◆ **Source extract**:
[Start of Attachment]

Wires register_resource / deregister_resource into AgentAPIKeysUseCase.create / delete so api_keys get a SpiceDB tuple (with parent_agent edge) on create and have that tuple removed on delete. Companion to the route-migration PR (#252).

scale-agentex is intentionally decoupled from egp-api-backend. The dual-write call is unconditional from this repo. agentex-auth's per-account routing (scaleapi/agentex#353, FGAC_AGENTEX_AUTH_SPARK) decides whether the call lands on Spark AuthZ or falls back to the legacy SGP backend for the caller's account.

Linear ticket: https://linear.app/scale-epd/issue/AGX1-272/fgac-agent-api-key-dual-write-registerderegister-on-createdelete

Cross-repo stack

# Repo PR Purpose State
1 scaleapi/scaleapi #144657 sgp-authz 0.6.0 → 0.7.0; parent_resource kwarg ✅ Merged
2 scaleapi/agentex #354 agentex-auth Port + Spark adapter + HTTP routes (/v1/authz/register, /v1/authz/deregister) + api_key mapping ✅ Merged
2b scaleapi/agentex #353 agentex-auth per-account routing via FGAC_AGENTEX_AUTH_SPARK flag Open (this PR is decoupled from it — works whether #353 lands first or not)
3 (this PR) scaleapi/scale-agentex this scale-agentex use case calling register_resource(parent=agent) Ready
4 scaleapi/scale-agentex #252 route-layer FGAC + 404 collapse + two-factor mutations Stacked on this

Changes

Port + adapter

  • src/adapters/authorization/port.py — abstract register_resource(resource, parent=None) and deregister_resource(resource) on AuthorizationGateway.
  • src/adapters/authorization/adapter_agentex_authz_proxy.py — POST /v1/authz/register and /v1/authz/deregister to agentex-auth (endpoints exposed by #354).

Service layer

  • src/domain/services/authorization_service.pyregister_resource / deregister_resource service methods mirror the grant/revoke pattern (principal_context override, _bypass support, parent identity in log line).

[End of Attachment]

◆ **Extracted material**:

[Start of Attachment]

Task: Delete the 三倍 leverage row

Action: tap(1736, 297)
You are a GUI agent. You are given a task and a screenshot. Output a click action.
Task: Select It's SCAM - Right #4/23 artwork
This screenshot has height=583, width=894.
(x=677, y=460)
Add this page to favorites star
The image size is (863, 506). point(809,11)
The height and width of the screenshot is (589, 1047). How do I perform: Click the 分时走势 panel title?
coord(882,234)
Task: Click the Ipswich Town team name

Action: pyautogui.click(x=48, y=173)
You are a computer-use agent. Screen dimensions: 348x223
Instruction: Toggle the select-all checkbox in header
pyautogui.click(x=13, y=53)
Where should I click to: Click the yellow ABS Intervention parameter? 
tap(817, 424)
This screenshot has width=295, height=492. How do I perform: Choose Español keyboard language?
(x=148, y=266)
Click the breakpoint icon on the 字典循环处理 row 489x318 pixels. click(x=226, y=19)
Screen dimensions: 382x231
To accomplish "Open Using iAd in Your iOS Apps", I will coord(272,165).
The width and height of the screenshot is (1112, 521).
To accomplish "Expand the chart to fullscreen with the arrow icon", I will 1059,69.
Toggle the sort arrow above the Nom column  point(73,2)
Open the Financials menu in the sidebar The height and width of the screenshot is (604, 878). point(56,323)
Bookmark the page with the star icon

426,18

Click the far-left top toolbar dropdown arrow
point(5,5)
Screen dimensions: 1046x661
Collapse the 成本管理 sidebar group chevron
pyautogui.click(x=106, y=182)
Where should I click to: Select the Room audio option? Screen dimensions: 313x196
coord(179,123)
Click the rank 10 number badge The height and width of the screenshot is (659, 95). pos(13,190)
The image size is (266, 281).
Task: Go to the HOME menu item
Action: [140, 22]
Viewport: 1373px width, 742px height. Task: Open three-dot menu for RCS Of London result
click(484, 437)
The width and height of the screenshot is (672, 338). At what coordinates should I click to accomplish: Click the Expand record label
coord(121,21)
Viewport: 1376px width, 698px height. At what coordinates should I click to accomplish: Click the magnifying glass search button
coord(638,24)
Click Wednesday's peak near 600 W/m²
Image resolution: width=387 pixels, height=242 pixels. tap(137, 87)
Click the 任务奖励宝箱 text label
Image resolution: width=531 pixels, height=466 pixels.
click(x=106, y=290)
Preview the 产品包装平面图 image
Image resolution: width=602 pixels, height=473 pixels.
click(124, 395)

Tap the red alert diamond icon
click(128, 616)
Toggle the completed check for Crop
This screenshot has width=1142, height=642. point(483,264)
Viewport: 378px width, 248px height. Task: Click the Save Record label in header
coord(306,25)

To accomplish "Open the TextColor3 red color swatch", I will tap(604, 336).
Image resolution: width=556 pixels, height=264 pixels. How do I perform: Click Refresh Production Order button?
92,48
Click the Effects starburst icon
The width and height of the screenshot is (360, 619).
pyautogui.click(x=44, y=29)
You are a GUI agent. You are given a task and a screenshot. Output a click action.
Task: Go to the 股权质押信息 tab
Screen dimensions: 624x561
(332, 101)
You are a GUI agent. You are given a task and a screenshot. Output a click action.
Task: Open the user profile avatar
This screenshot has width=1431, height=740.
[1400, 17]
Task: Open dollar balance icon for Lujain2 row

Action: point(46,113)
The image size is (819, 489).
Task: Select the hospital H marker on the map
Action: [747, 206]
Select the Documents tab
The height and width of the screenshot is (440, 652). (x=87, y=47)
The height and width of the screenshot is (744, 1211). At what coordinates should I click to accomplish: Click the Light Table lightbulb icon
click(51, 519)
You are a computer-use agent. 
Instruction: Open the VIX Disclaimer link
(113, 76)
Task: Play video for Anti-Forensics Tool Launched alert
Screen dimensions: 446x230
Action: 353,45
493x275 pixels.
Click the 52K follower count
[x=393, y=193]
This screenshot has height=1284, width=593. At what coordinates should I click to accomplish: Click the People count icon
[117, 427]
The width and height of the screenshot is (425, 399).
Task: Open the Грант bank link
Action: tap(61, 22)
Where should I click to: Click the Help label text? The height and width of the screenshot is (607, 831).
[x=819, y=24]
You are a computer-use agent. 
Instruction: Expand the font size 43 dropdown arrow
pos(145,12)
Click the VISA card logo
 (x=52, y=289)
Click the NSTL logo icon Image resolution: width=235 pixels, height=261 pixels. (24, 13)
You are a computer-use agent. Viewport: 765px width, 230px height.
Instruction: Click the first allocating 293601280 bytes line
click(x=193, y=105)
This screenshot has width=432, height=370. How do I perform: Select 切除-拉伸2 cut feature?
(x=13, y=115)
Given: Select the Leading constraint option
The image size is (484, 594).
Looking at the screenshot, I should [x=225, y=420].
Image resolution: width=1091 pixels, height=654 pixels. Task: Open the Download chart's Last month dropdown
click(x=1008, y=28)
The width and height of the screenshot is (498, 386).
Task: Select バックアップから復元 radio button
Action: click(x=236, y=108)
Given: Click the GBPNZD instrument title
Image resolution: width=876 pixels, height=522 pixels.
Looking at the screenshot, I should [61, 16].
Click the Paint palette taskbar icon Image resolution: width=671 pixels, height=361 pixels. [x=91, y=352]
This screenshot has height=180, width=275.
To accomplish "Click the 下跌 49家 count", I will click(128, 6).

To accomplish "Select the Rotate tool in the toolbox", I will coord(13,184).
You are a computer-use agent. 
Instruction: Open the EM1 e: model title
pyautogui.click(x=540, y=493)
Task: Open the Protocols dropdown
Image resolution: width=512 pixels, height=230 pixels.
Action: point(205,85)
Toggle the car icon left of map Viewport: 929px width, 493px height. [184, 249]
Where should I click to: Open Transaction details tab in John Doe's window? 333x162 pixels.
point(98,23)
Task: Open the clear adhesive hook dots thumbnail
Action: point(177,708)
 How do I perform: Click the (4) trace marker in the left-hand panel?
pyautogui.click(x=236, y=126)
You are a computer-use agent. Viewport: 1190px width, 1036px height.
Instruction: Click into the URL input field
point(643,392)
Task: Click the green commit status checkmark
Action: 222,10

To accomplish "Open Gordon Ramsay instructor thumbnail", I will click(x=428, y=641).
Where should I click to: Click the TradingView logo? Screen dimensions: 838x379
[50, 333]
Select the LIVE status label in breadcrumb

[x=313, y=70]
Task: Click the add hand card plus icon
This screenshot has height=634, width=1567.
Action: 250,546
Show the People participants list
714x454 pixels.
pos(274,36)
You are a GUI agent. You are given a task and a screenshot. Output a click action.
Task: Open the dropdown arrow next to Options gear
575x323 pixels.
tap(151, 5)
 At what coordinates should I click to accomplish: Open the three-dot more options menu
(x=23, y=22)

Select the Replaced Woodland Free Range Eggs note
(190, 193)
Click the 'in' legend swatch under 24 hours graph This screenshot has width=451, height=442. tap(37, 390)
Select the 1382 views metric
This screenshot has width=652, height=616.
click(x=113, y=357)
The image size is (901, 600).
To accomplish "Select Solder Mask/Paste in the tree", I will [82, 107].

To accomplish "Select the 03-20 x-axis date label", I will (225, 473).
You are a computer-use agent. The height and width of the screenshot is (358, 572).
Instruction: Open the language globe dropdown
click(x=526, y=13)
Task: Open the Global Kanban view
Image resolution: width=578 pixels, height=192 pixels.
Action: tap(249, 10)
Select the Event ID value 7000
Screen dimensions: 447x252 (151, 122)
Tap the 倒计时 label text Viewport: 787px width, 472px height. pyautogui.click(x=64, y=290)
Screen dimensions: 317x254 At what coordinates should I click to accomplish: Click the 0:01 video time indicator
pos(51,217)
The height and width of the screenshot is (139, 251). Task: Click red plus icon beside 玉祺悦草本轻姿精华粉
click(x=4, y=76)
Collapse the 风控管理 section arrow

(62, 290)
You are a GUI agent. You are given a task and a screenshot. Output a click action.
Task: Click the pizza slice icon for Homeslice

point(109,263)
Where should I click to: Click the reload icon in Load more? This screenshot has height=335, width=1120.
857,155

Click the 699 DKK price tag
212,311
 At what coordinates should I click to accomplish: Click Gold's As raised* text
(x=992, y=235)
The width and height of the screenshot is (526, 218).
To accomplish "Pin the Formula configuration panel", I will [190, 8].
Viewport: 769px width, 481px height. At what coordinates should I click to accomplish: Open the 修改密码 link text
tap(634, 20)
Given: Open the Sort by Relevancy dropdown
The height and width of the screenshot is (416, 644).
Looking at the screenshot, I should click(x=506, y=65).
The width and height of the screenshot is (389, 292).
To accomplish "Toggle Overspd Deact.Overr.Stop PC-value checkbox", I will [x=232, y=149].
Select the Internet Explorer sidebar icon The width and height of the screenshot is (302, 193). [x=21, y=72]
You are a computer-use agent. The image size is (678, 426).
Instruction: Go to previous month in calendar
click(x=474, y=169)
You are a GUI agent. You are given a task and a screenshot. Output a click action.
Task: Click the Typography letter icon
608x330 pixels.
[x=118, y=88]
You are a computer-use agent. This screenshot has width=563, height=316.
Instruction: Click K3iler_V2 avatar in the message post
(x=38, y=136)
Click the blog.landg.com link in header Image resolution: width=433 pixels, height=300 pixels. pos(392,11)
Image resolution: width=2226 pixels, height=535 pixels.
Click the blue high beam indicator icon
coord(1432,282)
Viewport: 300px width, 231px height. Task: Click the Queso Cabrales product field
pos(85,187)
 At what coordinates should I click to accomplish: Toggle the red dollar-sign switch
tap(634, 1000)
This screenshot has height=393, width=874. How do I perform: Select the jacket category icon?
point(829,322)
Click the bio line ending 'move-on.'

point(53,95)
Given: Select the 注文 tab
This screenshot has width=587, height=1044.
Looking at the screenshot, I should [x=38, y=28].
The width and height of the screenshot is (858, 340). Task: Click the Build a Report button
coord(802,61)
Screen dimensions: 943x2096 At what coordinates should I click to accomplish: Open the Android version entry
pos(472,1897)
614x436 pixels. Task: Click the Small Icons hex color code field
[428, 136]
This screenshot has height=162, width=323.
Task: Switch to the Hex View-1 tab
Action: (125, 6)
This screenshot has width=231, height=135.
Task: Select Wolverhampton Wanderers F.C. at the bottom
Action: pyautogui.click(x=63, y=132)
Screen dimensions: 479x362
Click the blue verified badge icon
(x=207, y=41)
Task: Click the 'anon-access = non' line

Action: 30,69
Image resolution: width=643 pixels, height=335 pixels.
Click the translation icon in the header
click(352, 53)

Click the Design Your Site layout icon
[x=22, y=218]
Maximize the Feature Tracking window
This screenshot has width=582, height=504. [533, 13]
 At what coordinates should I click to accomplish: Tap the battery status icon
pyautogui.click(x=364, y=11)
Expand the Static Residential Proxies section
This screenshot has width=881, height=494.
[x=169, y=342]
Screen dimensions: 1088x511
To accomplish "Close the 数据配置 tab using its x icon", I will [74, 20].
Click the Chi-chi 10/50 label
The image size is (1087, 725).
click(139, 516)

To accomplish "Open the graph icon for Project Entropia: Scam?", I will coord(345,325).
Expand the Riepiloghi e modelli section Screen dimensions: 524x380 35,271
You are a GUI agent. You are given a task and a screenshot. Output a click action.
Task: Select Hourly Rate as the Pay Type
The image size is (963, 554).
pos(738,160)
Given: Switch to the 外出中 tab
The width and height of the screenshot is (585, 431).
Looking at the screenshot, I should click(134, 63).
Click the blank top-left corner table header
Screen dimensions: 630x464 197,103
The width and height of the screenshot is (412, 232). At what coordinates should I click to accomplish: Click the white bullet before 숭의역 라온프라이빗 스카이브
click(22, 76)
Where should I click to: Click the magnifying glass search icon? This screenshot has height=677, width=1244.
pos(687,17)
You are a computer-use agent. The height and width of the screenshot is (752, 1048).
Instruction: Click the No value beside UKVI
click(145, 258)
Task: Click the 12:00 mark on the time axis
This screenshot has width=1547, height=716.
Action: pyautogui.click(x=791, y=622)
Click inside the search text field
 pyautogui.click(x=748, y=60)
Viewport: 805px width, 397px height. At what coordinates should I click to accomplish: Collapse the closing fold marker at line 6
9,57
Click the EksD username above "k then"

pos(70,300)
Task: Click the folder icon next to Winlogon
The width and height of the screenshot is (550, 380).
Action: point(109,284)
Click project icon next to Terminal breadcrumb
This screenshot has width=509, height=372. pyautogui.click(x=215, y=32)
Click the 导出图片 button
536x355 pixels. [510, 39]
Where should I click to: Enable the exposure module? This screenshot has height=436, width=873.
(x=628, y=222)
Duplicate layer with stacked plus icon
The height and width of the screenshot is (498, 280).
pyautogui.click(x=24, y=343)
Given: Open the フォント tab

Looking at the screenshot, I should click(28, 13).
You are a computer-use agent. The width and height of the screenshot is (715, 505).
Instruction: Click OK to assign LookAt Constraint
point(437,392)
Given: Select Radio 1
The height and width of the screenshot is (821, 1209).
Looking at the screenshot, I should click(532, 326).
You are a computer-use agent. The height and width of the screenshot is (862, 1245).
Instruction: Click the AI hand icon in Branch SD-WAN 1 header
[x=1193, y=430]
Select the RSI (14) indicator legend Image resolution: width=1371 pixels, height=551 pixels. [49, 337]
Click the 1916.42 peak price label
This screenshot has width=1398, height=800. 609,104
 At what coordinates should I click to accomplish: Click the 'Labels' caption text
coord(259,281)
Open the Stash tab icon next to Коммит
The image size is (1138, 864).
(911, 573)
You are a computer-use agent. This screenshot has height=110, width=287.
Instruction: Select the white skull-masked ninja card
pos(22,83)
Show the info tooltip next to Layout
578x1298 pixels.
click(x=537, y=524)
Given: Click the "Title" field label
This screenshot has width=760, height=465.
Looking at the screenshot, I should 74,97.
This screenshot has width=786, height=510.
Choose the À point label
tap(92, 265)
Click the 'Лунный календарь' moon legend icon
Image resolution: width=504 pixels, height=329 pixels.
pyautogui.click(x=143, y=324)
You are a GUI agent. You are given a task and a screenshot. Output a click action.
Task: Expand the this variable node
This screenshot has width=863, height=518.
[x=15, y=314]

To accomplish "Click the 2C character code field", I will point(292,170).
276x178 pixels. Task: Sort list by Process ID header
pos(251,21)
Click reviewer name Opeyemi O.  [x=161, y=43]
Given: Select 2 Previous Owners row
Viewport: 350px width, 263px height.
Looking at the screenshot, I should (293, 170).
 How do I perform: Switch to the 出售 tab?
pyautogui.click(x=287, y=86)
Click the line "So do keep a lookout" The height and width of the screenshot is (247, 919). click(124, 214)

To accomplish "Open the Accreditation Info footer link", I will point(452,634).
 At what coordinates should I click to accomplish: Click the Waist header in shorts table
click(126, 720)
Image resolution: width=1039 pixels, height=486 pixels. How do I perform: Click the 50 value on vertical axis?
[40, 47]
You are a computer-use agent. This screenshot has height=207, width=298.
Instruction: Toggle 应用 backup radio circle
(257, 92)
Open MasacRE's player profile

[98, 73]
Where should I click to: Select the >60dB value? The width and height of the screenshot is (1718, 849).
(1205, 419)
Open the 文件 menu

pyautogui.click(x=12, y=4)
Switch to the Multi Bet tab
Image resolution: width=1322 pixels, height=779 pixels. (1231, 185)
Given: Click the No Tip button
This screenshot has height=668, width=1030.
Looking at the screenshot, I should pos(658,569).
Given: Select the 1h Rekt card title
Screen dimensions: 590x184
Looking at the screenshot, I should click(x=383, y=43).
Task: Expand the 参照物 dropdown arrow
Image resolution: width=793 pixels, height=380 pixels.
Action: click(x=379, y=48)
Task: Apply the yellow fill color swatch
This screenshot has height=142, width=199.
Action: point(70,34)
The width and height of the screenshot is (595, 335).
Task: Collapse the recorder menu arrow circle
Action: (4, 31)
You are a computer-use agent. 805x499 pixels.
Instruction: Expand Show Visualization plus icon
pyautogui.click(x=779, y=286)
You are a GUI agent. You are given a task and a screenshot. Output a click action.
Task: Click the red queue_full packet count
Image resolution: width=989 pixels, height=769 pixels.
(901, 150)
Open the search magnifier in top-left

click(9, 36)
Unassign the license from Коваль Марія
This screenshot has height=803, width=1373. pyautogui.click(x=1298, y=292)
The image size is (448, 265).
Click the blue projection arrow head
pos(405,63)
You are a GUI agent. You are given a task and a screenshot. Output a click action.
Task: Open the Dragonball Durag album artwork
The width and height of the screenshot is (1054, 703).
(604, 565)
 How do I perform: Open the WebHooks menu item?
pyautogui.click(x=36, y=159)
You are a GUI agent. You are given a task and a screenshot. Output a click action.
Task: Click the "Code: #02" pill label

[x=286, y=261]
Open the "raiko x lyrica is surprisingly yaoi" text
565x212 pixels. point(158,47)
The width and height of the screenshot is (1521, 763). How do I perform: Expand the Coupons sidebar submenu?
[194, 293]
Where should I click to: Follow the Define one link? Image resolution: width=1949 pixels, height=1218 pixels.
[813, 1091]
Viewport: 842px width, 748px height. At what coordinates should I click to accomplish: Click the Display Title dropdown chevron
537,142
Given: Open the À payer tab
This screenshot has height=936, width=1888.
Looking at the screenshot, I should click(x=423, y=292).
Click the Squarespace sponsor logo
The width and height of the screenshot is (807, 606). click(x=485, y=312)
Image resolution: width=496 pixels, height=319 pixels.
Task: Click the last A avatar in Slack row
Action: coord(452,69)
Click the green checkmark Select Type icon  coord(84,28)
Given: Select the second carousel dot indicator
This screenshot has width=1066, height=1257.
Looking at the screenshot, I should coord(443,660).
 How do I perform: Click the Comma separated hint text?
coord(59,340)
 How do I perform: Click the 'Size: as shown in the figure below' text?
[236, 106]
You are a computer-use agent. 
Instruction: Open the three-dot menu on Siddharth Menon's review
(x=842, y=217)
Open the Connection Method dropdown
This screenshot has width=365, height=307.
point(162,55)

[End of Attachment]

◆ **Problem**:
Answer these from the pull request description above:
1. What number does the description give for the route-migration PR?
2. Which flag does agentex-auth's per-account routing use?
3. Which two endpoints does the agentex-auth proxy adapter send POST requests to?

◆ **Reply**:
1. #252
2. FGAC_AGENTEX_AUTH_SPARK
3. /v1/authz/register and /v1/authz/deregister